INVIATO CITTADINO Perugia finalmente ricorda Umberto Calzoni, fondatore del Museo Archeologico

Se ne ricorderà la scoperta più prodigiosa, a oltre nove decenni dalla prima campagna di scavi da lui avviata nell’area di Belverde, alle pendici del Monte Cetona

Perugia finalmente ricorda il fondatore del Museo Archeologico, Umberto Calzoni, a sessant’anni dalla scomparsa, avvenuta nel 1959. Se ne ricorderà la scoperta più prodigiosa, a oltre nove decenni dalla prima campagna di scavi da lui avviata nell’area di Belverde, alle pendici del Monte Cetona.

Luana Cenciaioli, direttrice del Manu, onora questo impegno solennemente assunto in veste di responsabile del Museo archeologico nazionale dell’Umbria in cui ogni angolo ricorda il grande fondatore. È pertanto meritoria la giornata di studi di sabato 23 marzo, con inizio alle ore 10:30, con la presenza di esperti e ricercatori che si intratterranno intorno alla figura dell’avvocato e archeologo perugino che fu anche direttore del nostro museo dal 1925 fino a poco prima della morte.

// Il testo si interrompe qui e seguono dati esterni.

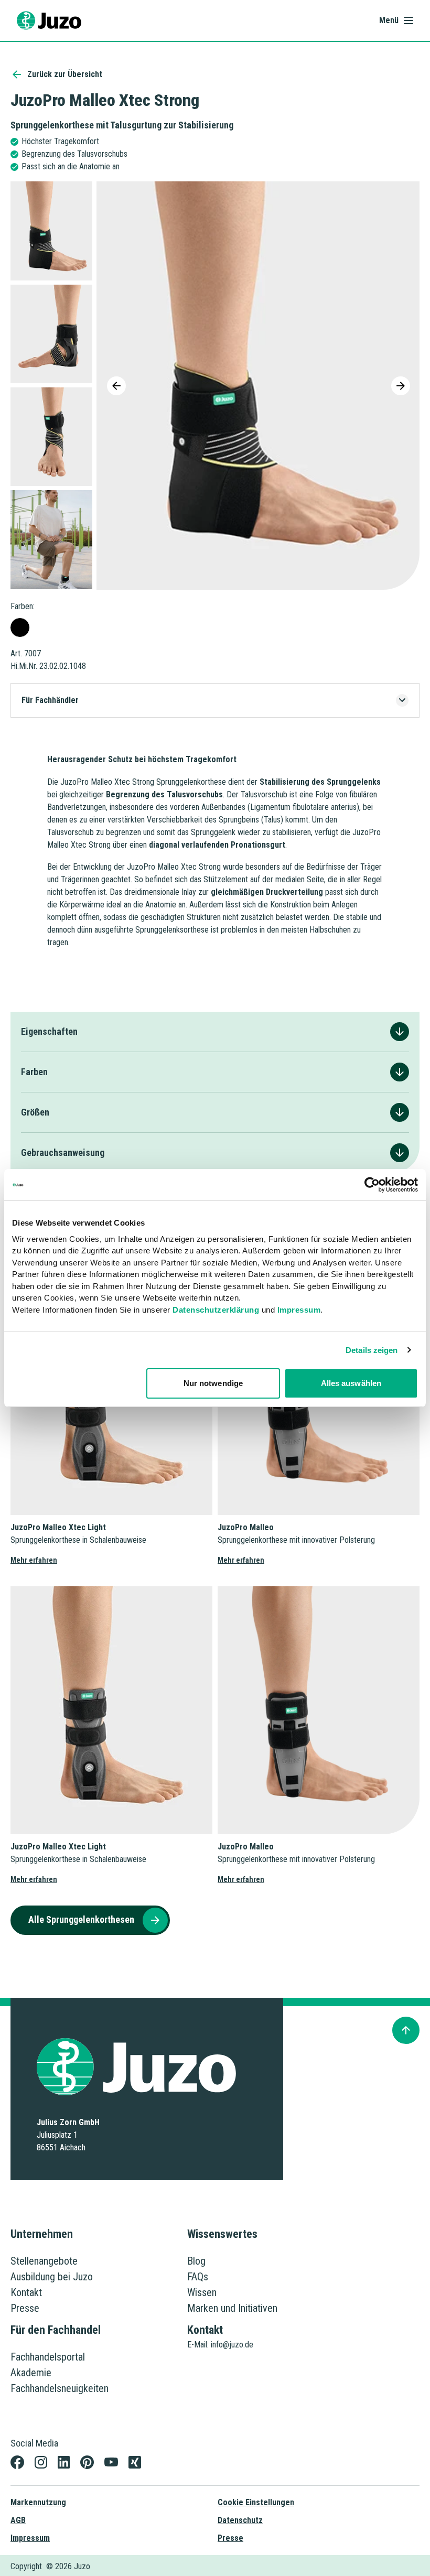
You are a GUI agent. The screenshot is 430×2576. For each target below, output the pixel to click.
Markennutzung (38, 2502)
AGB (18, 2520)
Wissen (202, 2292)
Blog (196, 2261)
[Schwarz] (19, 627)
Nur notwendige (213, 1383)
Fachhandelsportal (47, 2357)
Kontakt (26, 2292)
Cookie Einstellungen (256, 2502)
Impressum (299, 1309)
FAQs (197, 2276)
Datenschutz (240, 2520)
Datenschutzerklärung (216, 1309)
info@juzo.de (232, 2345)
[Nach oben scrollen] (406, 2030)
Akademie (30, 2372)
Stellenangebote (44, 2261)
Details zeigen (371, 1350)
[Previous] (116, 385)
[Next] (400, 385)
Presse (24, 2308)
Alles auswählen (351, 1383)
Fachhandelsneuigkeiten (59, 2388)
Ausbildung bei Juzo (51, 2276)
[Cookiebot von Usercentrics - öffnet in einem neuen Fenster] (372, 1185)
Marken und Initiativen (232, 2308)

Il convegno si avvale del patrocinio del Polo museale dell’Umbria, della Regione Umbria, dei Comuni di Perugia e Cetona, del Museo civico della preistoria del Monte Cetona, del Dipartimento di Storia, archeologia, geografia, arte e spettacolo dell’Università degli studi di Firenze, del Dipartimento di Scienze storiche e beni culturali dell’ Università di Siena, del Museo e istituto fiorentino di preistoria “Paolo Graziosi”, del Gruppo archeologico Perusia.

È appena il caso di ricordare che Umberto Calzoni scoprì a Belverde importanti testimonianze preistoriche, nonché l’imponente formazione di travertino, la cosiddetta “scogliera”, composta da blocchi accatastati che, con il passare del tempo, hanno finito per creare una sorta di labirinto naturale, con cunicoli e gallerie utilizzate come rifugi, luoghi di culto e sepoltura.

Le indagini archeologiche hanno restituito reperti di vario genere, tra cui resti di orso “delle caverne”, vissuto in Eurasia nel Pleistocene, utensili in selce utilizzati dall’uomo di Neanderthal, raffinato vasellame, oggetti in metallo, osso e pietra risalenti al secondo millennio a.C. e altri oggetti adoperati nella vita quotidiana.

Al Museo archeologico nazionale dell’Umbria sono conservate, tra l’altro, anche due spade dell’età del Bronzo, provenienti dagli scavi, di cui Nicoletta Volante, nel corso di una visita guidata prevista alle ore 15,15 mostrerà apposite riproduzioni in metallo. I lavori si concluderanno alle ore 15.30 con l’illustrazione, da parte di Silvia Casciarri, della Sezione preistorica del museo.

Ma a noi piace ricordare anche il versante poetico di Calzoni, cui fu anche dedicato un premio dentro la tradizionale “Festa del vino e delle castagne”, a San Martino in Colle, paese d’origine. Anzi, ci stiamo personalmente adoperando perché quel premio riviva.

Oltre a libriccini d’occasione, distribuiti fra gli amici, Calzoni scrisse il suo capolavoro in lingua perugina: “Le trapple del mondo”, una silloge intrisa di ironia, buon senso e aguzzo umorismo perugino.